> [Work instructions] Find every line below with the word "Given" in it, and copy each one.

> [Data supplied]
Content starts

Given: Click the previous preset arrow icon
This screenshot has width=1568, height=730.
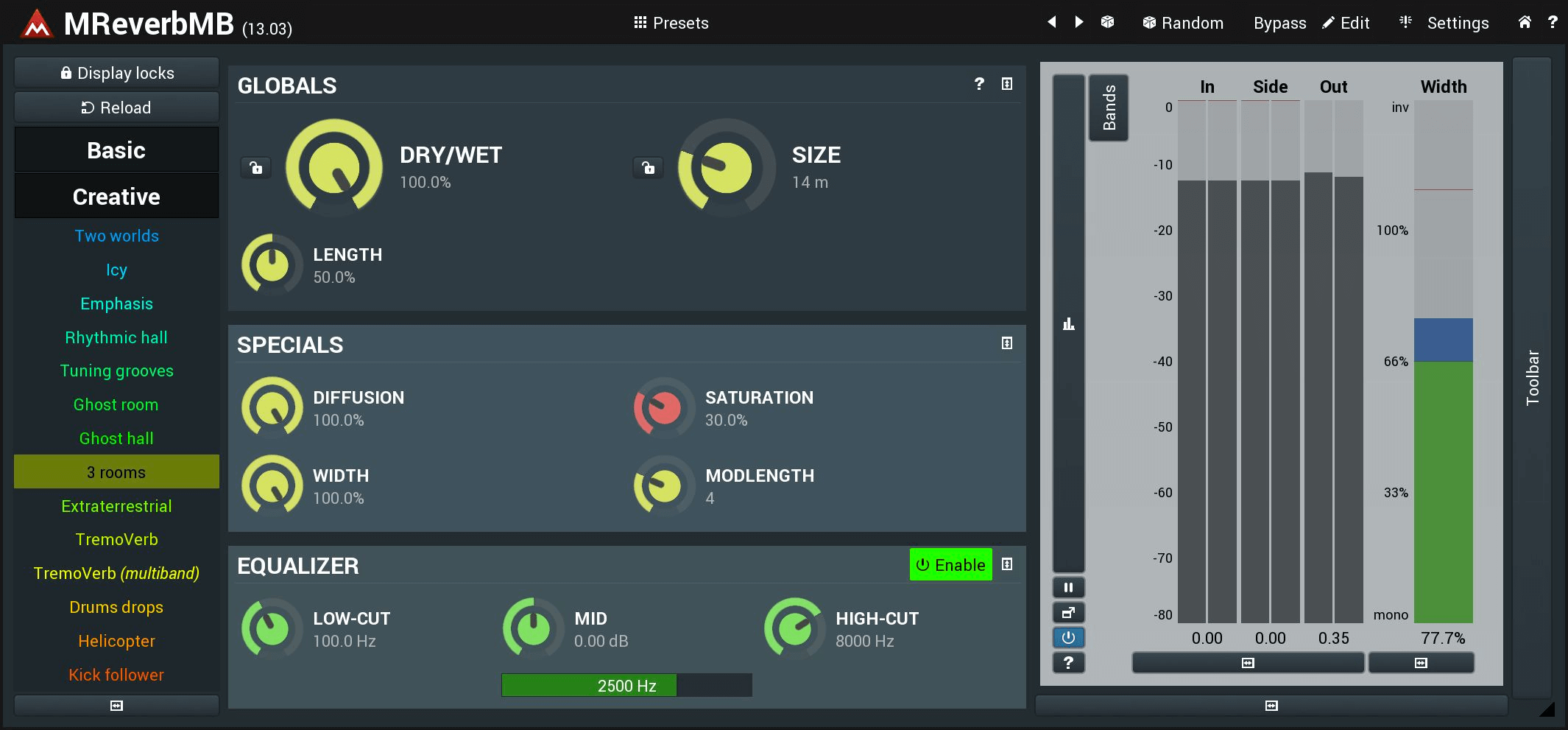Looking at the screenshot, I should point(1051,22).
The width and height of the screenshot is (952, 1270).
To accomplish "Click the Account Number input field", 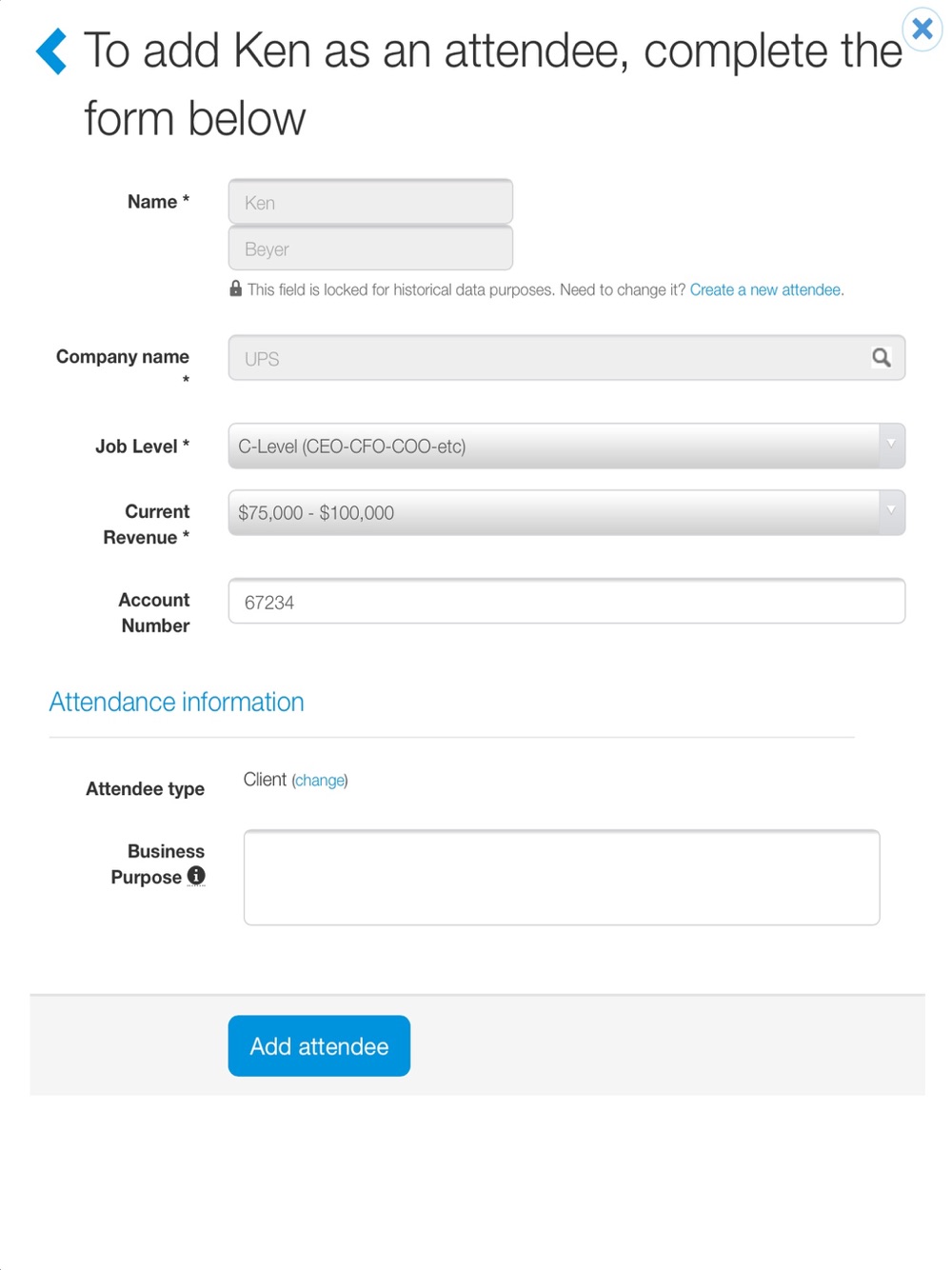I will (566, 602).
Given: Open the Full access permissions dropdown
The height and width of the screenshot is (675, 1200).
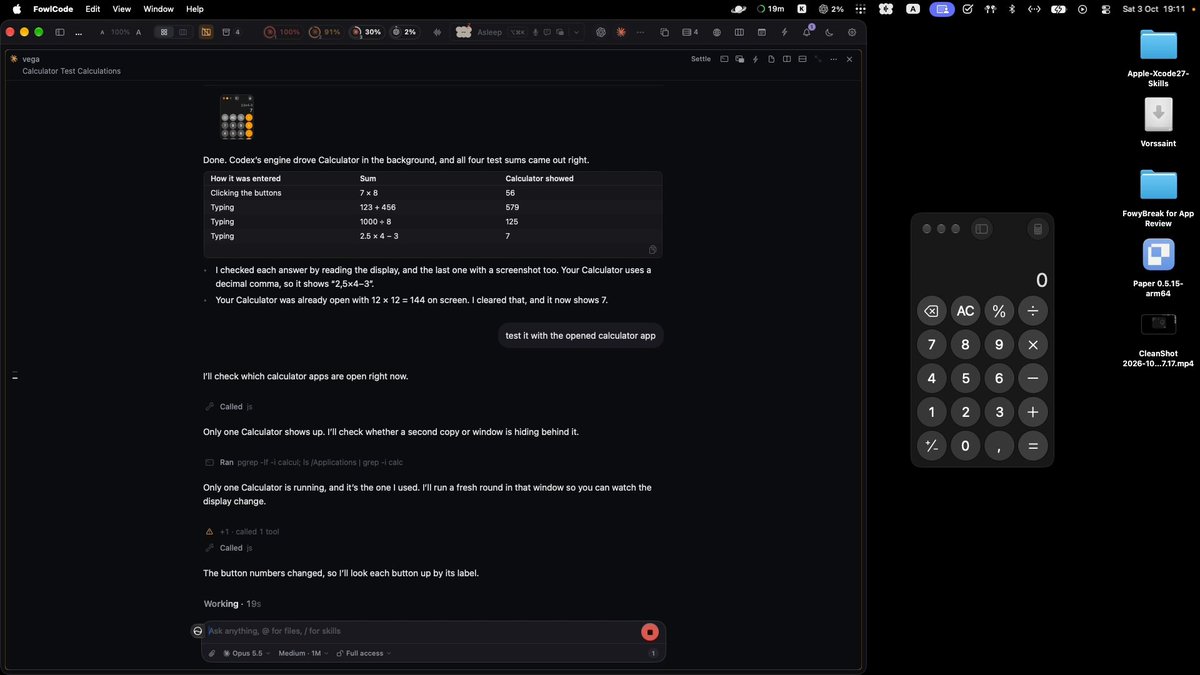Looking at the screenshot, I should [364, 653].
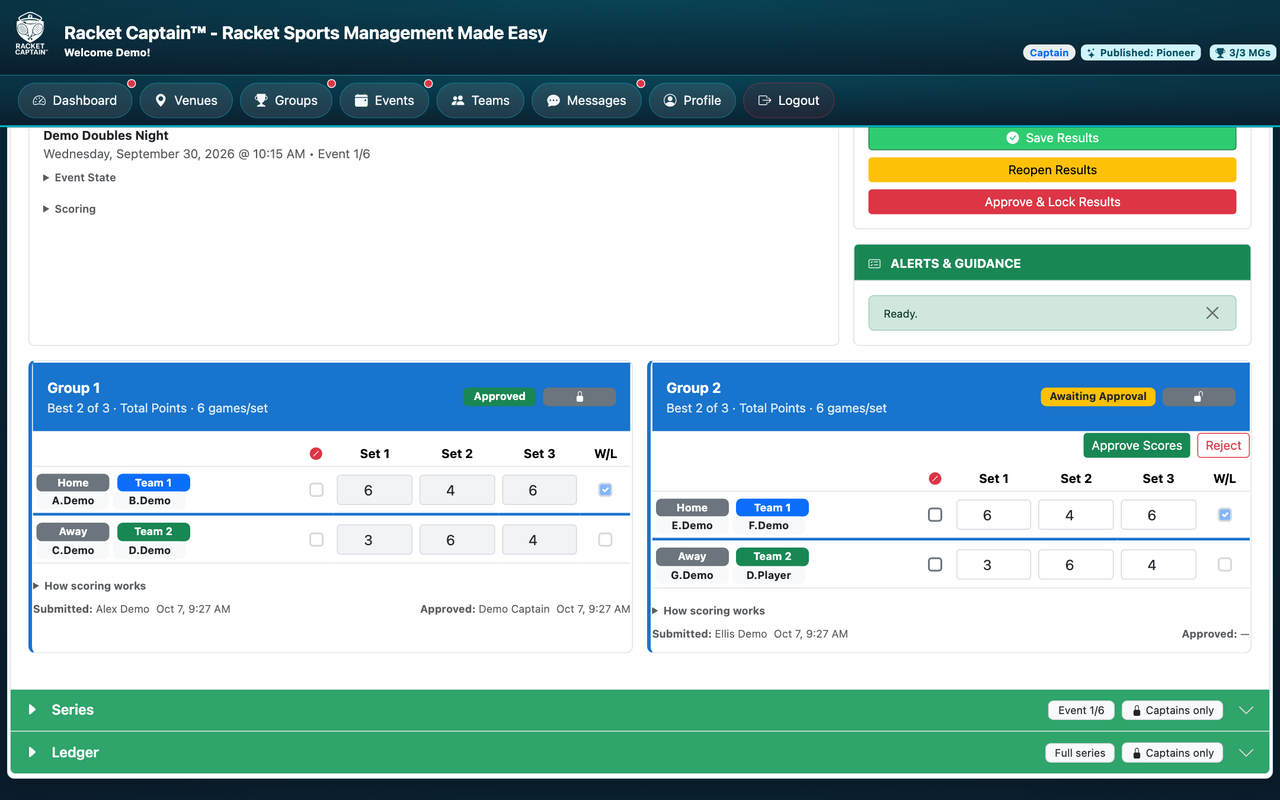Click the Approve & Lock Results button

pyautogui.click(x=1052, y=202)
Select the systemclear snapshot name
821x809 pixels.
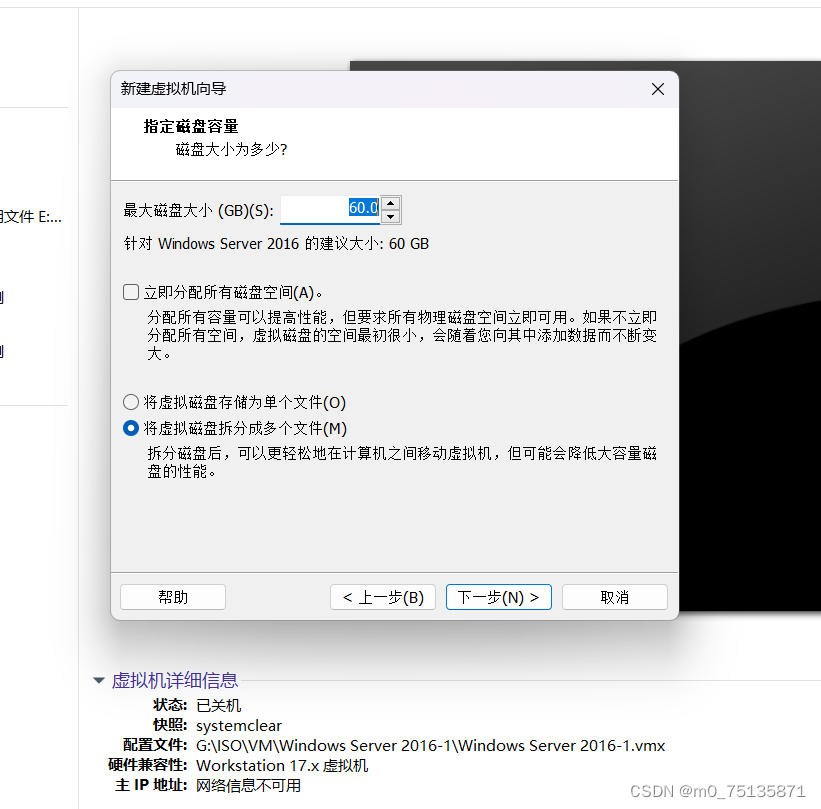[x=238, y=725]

Content ends

> [Reply to the exercise]
Given: Click the previous preset arrow icon
Given: Open the Full access permissions dropdown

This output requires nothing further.